--- START ---

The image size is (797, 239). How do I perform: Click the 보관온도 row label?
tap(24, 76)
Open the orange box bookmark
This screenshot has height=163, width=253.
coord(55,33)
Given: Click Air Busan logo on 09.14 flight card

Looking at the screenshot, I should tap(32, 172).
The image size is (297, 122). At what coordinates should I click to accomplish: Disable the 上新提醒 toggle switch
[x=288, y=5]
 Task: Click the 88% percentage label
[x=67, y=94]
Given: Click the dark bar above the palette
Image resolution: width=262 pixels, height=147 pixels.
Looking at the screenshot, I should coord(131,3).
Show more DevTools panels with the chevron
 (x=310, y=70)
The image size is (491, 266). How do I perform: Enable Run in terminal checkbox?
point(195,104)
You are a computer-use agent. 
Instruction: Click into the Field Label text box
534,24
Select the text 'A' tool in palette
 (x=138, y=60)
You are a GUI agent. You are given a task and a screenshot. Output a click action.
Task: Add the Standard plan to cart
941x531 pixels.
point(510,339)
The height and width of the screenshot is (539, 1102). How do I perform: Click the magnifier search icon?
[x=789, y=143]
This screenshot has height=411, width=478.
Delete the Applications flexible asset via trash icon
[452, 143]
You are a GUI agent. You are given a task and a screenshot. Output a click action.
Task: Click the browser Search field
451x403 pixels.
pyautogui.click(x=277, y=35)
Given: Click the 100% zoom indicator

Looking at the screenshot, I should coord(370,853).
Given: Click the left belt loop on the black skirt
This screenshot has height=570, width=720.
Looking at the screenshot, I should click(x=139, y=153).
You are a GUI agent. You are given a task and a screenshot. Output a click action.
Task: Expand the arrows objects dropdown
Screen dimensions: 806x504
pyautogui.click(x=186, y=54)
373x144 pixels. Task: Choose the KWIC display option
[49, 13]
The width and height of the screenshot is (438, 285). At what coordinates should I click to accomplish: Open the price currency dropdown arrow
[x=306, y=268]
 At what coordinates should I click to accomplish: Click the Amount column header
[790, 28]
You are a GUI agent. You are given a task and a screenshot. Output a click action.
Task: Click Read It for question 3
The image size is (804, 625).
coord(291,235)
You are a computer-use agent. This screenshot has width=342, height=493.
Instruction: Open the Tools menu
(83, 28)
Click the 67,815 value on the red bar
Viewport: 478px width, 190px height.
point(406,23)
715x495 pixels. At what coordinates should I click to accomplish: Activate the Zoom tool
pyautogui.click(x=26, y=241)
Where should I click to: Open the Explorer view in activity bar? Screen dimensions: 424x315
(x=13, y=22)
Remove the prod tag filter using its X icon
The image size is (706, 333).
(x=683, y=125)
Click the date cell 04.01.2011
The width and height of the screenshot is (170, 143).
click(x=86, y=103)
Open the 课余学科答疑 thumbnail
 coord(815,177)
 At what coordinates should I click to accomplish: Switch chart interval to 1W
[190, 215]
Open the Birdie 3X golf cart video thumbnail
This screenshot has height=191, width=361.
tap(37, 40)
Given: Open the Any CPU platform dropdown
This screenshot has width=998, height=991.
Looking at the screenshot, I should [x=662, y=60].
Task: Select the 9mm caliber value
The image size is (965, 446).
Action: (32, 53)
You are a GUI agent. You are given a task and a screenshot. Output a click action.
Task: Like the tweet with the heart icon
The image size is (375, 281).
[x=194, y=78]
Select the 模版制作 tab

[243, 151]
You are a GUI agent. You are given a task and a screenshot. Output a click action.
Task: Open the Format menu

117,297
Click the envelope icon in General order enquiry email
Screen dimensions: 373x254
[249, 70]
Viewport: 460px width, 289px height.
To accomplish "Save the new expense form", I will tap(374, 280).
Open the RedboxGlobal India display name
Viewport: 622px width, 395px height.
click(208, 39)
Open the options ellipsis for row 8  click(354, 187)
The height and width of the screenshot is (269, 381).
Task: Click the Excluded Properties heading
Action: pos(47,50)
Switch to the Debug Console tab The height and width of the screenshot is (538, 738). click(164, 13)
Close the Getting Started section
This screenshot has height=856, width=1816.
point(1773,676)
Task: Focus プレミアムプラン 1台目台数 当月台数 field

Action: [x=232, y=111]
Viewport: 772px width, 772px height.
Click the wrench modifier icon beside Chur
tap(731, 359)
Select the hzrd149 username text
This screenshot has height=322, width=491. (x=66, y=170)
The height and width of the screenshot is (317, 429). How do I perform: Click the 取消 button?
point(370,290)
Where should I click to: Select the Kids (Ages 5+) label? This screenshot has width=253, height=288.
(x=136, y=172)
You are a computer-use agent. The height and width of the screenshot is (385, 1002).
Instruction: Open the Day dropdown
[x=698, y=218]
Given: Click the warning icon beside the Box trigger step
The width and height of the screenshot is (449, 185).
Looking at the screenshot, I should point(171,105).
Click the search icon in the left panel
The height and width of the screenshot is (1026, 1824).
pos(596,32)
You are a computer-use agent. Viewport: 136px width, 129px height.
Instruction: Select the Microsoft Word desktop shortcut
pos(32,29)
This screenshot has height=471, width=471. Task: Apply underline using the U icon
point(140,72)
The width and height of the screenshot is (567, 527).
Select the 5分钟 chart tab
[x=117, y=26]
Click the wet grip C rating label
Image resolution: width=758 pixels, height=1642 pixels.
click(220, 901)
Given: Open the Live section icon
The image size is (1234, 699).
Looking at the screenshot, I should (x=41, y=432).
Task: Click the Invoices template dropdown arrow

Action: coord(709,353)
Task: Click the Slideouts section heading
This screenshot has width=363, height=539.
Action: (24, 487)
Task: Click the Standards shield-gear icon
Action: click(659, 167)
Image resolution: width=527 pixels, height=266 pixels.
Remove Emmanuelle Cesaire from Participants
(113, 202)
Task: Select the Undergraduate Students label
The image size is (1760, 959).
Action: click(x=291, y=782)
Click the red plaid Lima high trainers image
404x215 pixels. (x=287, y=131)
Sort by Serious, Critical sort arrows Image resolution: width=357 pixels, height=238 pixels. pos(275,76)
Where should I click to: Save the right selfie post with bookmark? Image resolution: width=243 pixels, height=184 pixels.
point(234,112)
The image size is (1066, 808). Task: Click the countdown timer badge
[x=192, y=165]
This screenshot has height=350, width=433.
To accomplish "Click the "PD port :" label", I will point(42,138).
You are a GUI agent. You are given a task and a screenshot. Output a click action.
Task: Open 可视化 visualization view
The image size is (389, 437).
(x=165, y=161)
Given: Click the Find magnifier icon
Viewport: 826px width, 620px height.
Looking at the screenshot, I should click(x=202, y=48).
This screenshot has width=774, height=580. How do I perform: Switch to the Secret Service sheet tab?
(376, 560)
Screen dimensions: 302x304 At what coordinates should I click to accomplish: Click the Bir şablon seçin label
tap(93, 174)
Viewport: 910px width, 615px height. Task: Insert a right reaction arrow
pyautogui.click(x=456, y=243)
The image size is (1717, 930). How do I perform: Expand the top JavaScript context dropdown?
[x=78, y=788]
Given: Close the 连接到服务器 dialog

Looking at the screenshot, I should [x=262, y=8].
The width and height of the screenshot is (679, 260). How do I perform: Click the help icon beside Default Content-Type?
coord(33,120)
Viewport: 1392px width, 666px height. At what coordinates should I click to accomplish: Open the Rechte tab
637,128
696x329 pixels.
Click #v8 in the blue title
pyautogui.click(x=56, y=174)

--- END ---

Scan the data above and state how many of its lines contain the string "left", with no other content.

2